A solar-pumped laser (or solar-powered laser) is a laser that shares the same optical properties as conventional lasers such as emitting a beam consisting of coherent electromagnetic radiation which can reach high power, but which uses solar radiation for pumping the lasing medium.  This type of laser is unique from other types in that it does not require any artificial energy source. There is even a hypothetical megastructure called a stellaser which uses a star as both the power source and the lasing medium.

Lasing media

The two most studied lasing media for solar-pumped lasers have been iodine, with a laser wavelength of 1.31 micrometers, and NdCrYAG, which lases at 1.06 micrometers wavelength.  Solar-pumped semiconductor lasers have also been proposed by Landis and others.

Applications

Solar-pumped lasers are not used commercially because the low cost of electricity in most locations means that other more efficient types of lasers that run on electrical power can be more economically used.

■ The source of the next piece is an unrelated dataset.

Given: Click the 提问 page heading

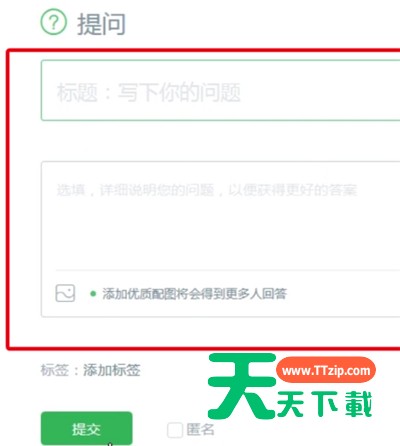Looking at the screenshot, I should pos(102,24).

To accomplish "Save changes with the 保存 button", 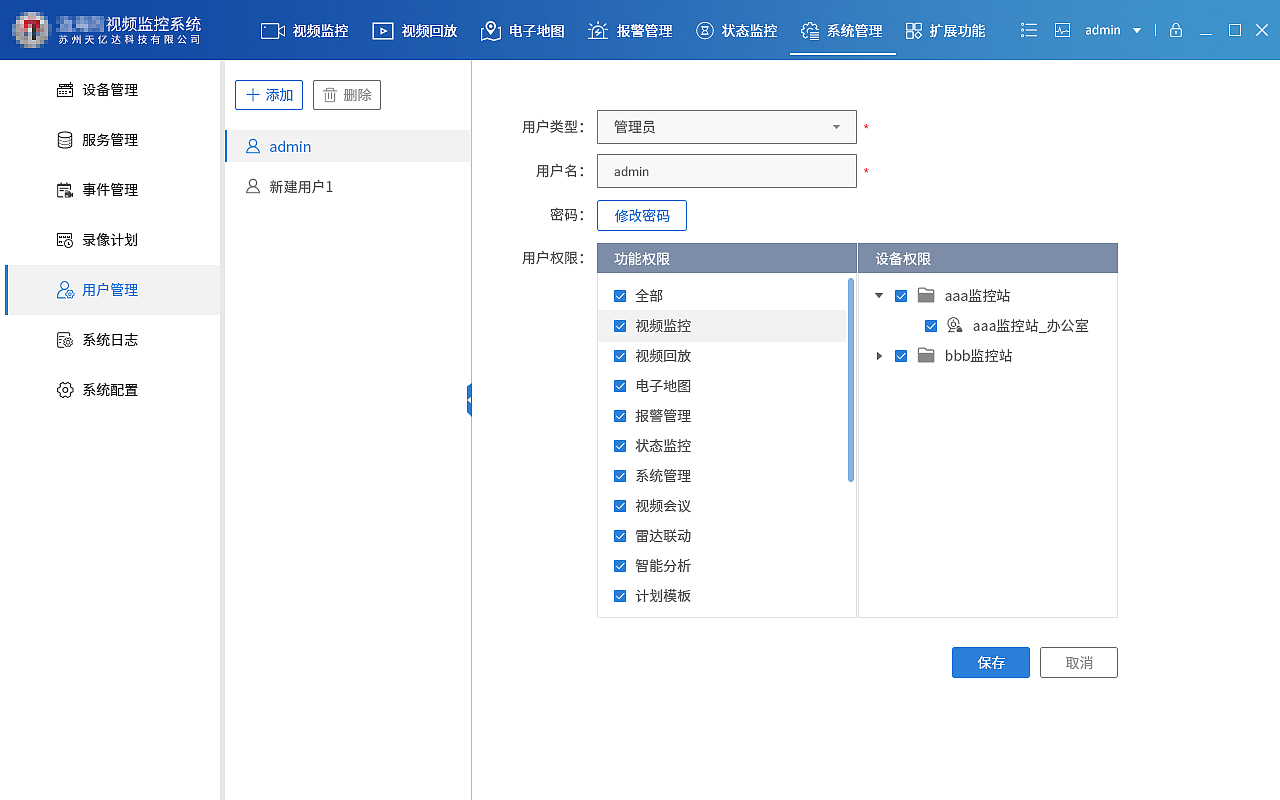I will (x=990, y=662).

Solar pumped lasers might become useful in off-grid locations.

Nanopowders

Very fine grained dispersed powders can be produced by the use of laser synthesis technology.

Hydrogen production

A leader in this field is Shigeaki Uchida and his team in Japan (Tokyo/Osaka).  Their design uses Fresnel lenses and a solar-pumped NdCrYAG laser to drive a magnesium-based cycle, which produces hydrogen gas as its product.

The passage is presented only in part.